R. David Cohen suggests yet another reason for exempting an abused child from the obligation of honor. Asserting that there are limits to how much a person is allowed to spend in order to fulfill a positive commandment—no more than one-fifth of one’s monetary assets—he argues that emotional distress and psychological consequences are excessive personal costs that free one from an obligation. He maintains that Halakhah does not re-victimize abused children by forcing them to honor their abusers; that would by a price much too high to pay.
Furthermore, the Talmud concludes that while a child must expend time and effort in order to honor a parent, the child does not have to spend any personal resources; the obligation is fulfilled mishel av, with parental assets. While many acts of honor make demands on a child’s time, emotions, and energies, the emotional and psychological burdens imposed on an abused child in order to honor an abusive parent far surpass any appropriate mi-shel ben filial (responsibility). In addition, children are not obligated to honor parents when the expressions of that honor support sinful acts. Acts of abuse are sinful and children are not required to submit to them.
משל מי רב יהודה אמר משל בן רב נתן בר אושעיא אמר משל אב אורו ליה רבנן לרב ירמיה ואמרי לה לבריה דרב ירמיה כמ"ד משל אב
At whose expense [is an elderly parent taken care of]? Rab Judah said: The son's. R. Nahman b. Oshaia said: The father's. The Rabbis gave a ruling to R. Jeremiah — others state, to R. Jeremiah's son — in accordance with the view that it must be at the father's expense. An objection is raised: It is said: Honour thy father and thy mother; and it is also said: Honour the Lord with thy substance (Prov 3:9): just as the latter means at personal cost, so the former too. But if you say: At the father's [expense], how does it affect him? — Through loss of time.
(ה) העומד בשעת יציאת נשמה של איש או אשה מישראל חייב לקרוע. (טור בשם רמב"ן וב"י אף לדעת רש"י) ואפילו אם לפעמים עשה עבירה לתיאבון או שמניח לעשות מצוה בשביל טורח: הגה: אבל רגיל לעשות עבירה אין מתאבלין עליו (מרדכי סוף מ"ק) וכל שכן על מומר לעבודת כוכבים (שם ופוסקים וכן מוכח מש"ס פי' נגמר הדין וכמה דוכתי)
One who stands at the time of death of a Jewish man or woman is obligated to tear [a garment]. And even if sometimes they sinned because of their appetites, or they put aside mitzvot because they were too busy. [Rema: but we do not mourn for one accostumed to sin, and all the more so one who converted to idolatry]
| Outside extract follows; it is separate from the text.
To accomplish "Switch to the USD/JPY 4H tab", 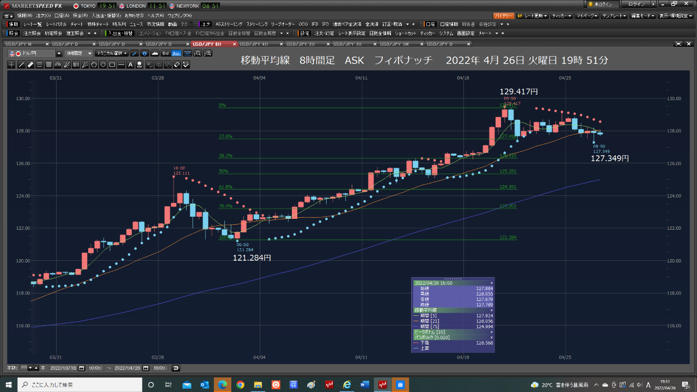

Is mourning for abusive parents obligatory, discretionary, or prohibited? There is no obligation to mourn for an abusive parent. If the mourning is for the sake of the memory and honor of the deceased, then an abusive parent who is classified as a rasha should not be mourned. And if mourning is for the sake of the living, then it is up to the children to decide, in consultation with their rabbis and mental health professionals, on their psychological readiness and the appropriateness of engaging in traditional mourning practices. If the children decide that they are psychologically strong enough to mourn, and that sitting shivah is not perceived by them as a continuation of the burden of abuse they suffered during their parents’ lifetimes, they may choose to observe these practices. However, if mourning would place too heavy an emotional burden on them, they should not sit shivah or observe other mourning practices. If, at sometime in the future, as part of their ongoing healing process they choose to mourn their abusive parent, they may determine the appropriate and meaningful ways to do so.